2.2 Tree-based supervised and unsupervised learning

Recently, the group of machine learning algorithms based on decision trees has gained solid traction across academia and especially industry. Light GBM (Ke et al., Reference Ke2017), XGBoost (Chen and Guestrin, Reference Chen and Guestrin2016) and Random Forest (Breiman, Reference Breiman2001) are proven to be some of the most effective and efficient classification methods available today when dealing with labelled tabular data. Isolation Forest (Liu et al., Reference Liu, Ting and Zhou2008) is usually one of the go to options when we deal with unlabelled tabular data and aim to perform anomaly detection.

The main limitation of these methods is that they all require manual feature engineering. Our solution is superior, in that sense, since it provides automatic feature learning capability from raw data and thus it is not dependent on manual feature engineering.

2.3 Kernel-based one-class classification

One-class classification (Moya et al., Reference Moya, Koch and Hostetler1993; Schölkopf et al., Reference Schölkopf2001; Tax, Reference Tax2002; Tax and Duin, Reference Tax and Duin2004) is a discriminative anomaly detection approach where the key technical assumption is that most of the data are normal (genuine) and a model can be trained to learn normal behaviour. When a given sample cannot be adequately explained by the model, the observation is considered abnormal. One-class classification methods directly learn a decision boundary and avoid full density estimation as an intermediate step to anomaly detection in contrast to generative anomaly detection approaches.
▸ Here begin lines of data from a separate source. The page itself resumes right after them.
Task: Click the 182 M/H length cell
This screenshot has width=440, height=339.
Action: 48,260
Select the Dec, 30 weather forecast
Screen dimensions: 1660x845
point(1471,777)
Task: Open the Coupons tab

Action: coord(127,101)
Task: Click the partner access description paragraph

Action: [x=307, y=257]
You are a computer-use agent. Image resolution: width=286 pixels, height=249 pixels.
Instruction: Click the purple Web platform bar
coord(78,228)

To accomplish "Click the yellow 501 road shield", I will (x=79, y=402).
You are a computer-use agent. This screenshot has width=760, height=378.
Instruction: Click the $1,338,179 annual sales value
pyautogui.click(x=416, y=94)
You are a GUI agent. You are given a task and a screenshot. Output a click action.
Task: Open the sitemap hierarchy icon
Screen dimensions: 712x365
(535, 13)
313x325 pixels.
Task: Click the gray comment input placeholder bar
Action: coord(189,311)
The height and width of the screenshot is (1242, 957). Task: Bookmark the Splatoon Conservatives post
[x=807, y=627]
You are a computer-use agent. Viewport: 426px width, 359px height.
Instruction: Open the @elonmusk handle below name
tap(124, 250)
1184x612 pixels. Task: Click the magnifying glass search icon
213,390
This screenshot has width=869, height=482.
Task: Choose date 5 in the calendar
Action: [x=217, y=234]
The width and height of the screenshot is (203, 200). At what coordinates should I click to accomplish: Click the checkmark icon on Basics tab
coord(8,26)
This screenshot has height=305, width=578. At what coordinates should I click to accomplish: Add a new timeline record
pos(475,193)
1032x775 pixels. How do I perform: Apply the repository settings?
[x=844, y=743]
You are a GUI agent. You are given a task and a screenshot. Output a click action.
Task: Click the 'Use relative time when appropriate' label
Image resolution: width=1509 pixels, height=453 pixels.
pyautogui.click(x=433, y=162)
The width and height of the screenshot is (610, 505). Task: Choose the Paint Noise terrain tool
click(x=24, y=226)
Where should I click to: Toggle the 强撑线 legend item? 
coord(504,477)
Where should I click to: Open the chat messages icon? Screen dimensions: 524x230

The most common one-class classification methods are kernel-based OC-SVM (One-Class Support Vector Machine) (Schölkopf et al., Reference Schölkopf2001) that learns a hyperplane to discriminate genuine observations from abnormal ones, and SVDD (Support Vector Data Descriptor) (Tax, Reference Tax2002; Tax and Duin, Reference Tax and Duin2004) that learns a hypersphere to enclose the normal data. Both of these models are based on the so-called kernel trick (Schölkopf et al., Reference Schölkopf2002), which consists of projecting model input to a higher dimensional kernel space for better discrimination. Given a set of $N$ observations ${x_1,\,\ldots,\, x_N}$, where the majority are genuine and some are abnormal, the support vector data descriptor objective is to learn an as small as possible hypersphere with radius $R$ and centre $\mathbf {c}$ to enclose the normal samples. The following optimisation problem definition is a direct realisation of that concept:

(2.1)\begin{equation} \begin{gathered} \min_{\mathbf{c}, R, \xi} R^2 + \frac{1}{\nu N} \sum_{i=1}^{N} \xi_i \\ {\rm such\ that} \ \| \phi_k(\textbf{x}_i) - \mathbf{c} \|^2 \leq R^2 + \xi_i,\quad \xi_i \geq 0 \ \forall_i \in {1,\ldots,N}, \end{gathered} \end{equation}

where $\phi (\cdot )$ represents a kernel feature function, $\xi _i$ are slack variables enabling a soft decision boundary, and $\nu$ is controlling the trade-off between the volume of the sphere and the slack variables.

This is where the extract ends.